# Basic geometry of a wormhole

I have always been fascinated by wormholes. Wherever I read about them, there was this thing that a wormhole sort of connects two points of space. Many books compare wormholes as connecting tubes. My question was that why can the wormhole not have three (or maybe even more) ends? Why cant we have sort of junctions in a wormhole? Would this enable a person wanting to create wormholes to let others travel through it? (by warping it in one direction by a person in one end and in the other direction by another person in another end, effectively cancelling each others' effects and making the wormhole traversable by the remaining ends) This question is not part of some theory or anything, it's just an idea I had. I would really appreciate if my idea were to be approved (or even disproved) by someone. i just need to clear my mind.

## 1 Answer

It is very possible to have a junction of wormholes, but this is actually just equivalent to two wormholes.

There isn't really any good rigorous definition of a wormhole that covers all salient cases, but the one I tend to use is that, given a (not necessarily connected) spacetime manifold $\mathcal M$, a wormhole corresponds to the removal of two hypersurfaces along a spacelike hypersurface of the manifold which are then joined together, in such a way that the joint is small in some sense (ie the wormhole has a throat).
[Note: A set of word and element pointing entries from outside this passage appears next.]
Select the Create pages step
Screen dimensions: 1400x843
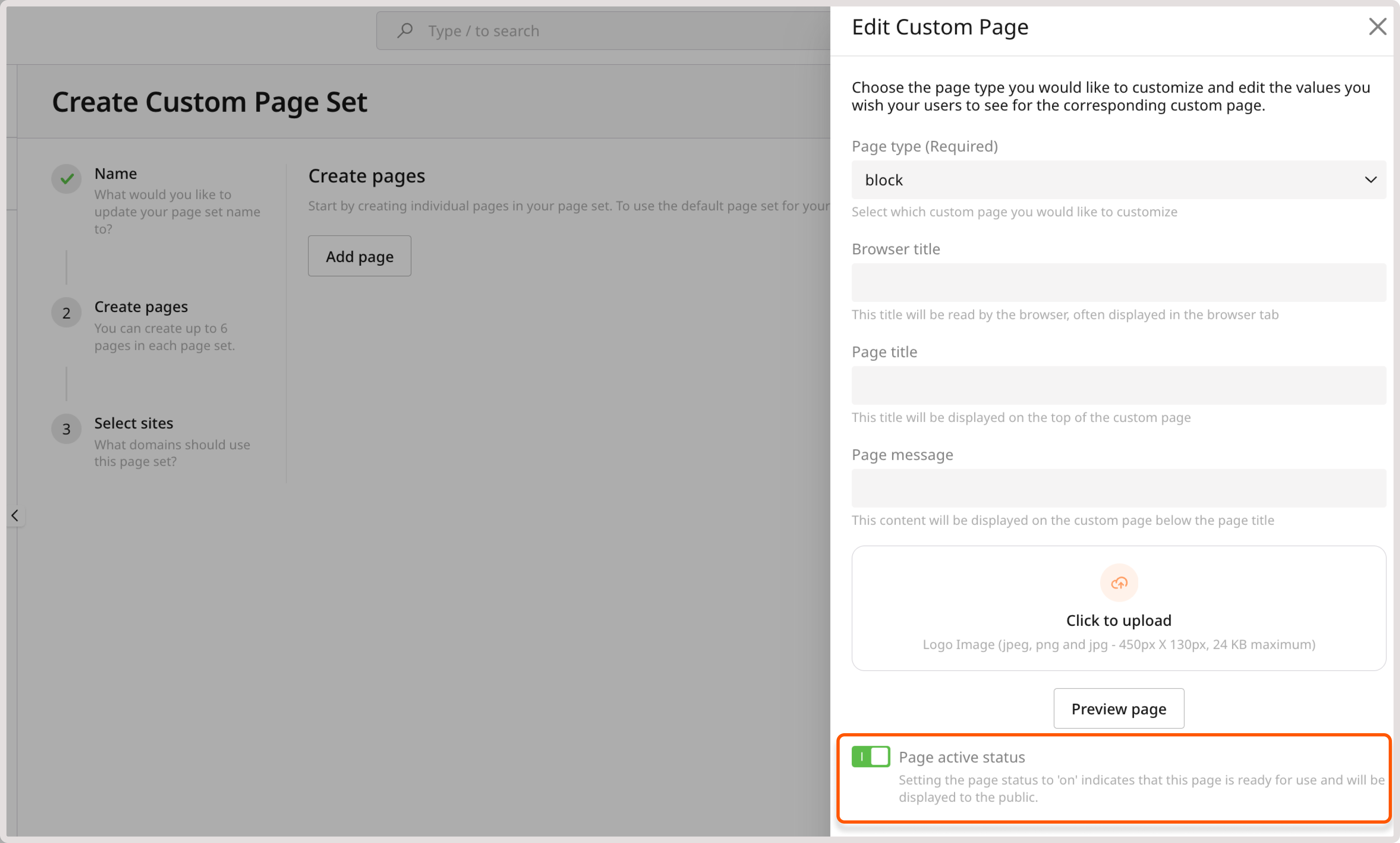[141, 306]
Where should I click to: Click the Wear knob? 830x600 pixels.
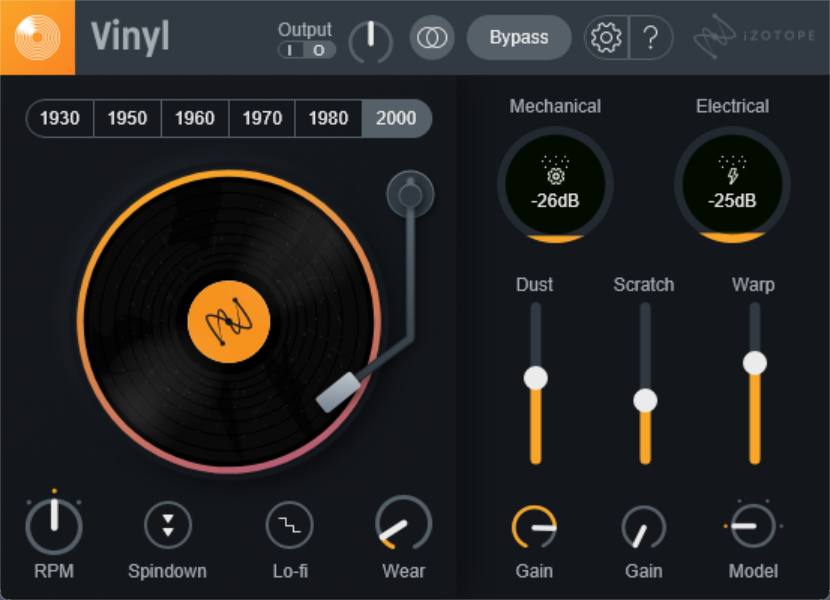[x=403, y=524]
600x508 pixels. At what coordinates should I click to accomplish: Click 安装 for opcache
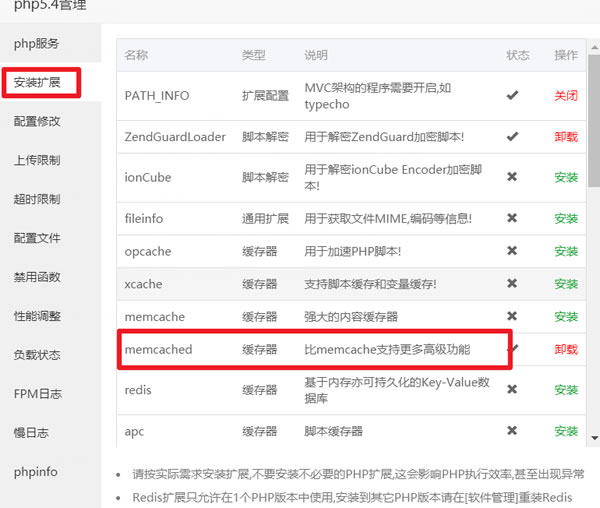pos(566,251)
In other words, you cut out two regions of space and then connect them. If you consider the case of a wormhole with more than one end, this is actually just a single wormhole, plus another wormhole connecting a region inside the throat to a region on the spacetime manifold. It's not a terribly more appealing result because the energy requirements for such a system are always superior to that of a single wormhole (cf. Hawking's 92 paper for instance).